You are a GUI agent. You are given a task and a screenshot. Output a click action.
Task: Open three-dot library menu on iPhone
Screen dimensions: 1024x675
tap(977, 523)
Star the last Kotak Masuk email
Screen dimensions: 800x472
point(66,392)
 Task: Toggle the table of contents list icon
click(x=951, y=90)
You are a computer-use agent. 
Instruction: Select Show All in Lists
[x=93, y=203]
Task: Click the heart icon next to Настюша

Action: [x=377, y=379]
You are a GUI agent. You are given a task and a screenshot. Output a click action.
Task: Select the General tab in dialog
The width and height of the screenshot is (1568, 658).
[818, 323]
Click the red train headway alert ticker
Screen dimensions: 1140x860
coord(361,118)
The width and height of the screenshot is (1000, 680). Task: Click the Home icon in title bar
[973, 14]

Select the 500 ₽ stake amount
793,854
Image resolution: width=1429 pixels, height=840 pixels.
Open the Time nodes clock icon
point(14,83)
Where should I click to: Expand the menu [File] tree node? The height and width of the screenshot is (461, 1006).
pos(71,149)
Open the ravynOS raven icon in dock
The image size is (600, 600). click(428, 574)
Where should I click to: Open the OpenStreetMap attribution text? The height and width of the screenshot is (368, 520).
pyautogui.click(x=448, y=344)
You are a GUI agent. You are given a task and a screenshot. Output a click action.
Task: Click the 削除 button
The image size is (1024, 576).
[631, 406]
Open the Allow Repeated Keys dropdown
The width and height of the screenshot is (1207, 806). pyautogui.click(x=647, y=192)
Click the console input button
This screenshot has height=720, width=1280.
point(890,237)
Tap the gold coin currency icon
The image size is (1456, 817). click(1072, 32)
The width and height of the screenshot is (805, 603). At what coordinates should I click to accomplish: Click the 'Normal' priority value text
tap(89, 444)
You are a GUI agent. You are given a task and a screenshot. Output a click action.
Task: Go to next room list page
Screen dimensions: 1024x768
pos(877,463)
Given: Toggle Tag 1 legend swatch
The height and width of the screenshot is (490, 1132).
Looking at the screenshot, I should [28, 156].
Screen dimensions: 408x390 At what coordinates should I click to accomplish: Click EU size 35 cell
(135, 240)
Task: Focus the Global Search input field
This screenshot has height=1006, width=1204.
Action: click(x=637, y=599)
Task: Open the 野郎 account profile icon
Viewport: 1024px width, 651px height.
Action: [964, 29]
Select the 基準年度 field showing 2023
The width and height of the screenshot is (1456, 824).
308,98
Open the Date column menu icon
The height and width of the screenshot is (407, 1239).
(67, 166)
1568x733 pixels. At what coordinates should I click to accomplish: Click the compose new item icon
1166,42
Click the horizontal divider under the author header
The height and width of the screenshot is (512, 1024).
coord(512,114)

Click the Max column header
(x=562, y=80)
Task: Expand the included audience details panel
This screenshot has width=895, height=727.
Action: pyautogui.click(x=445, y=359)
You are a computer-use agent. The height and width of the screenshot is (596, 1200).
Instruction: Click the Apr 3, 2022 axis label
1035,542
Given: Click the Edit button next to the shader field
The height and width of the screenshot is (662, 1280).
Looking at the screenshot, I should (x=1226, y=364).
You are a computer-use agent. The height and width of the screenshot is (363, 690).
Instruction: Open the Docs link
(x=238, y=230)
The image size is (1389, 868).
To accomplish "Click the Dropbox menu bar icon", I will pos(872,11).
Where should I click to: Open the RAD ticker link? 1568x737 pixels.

EXERCISE INSTRUCTIONS
Read the entries and pick out all lines that include the word "ticker".

YOUR RESPONSE
Click the red train headway alert ticker
Where should I click to: Open the RAD ticker link? 1568x737 pixels.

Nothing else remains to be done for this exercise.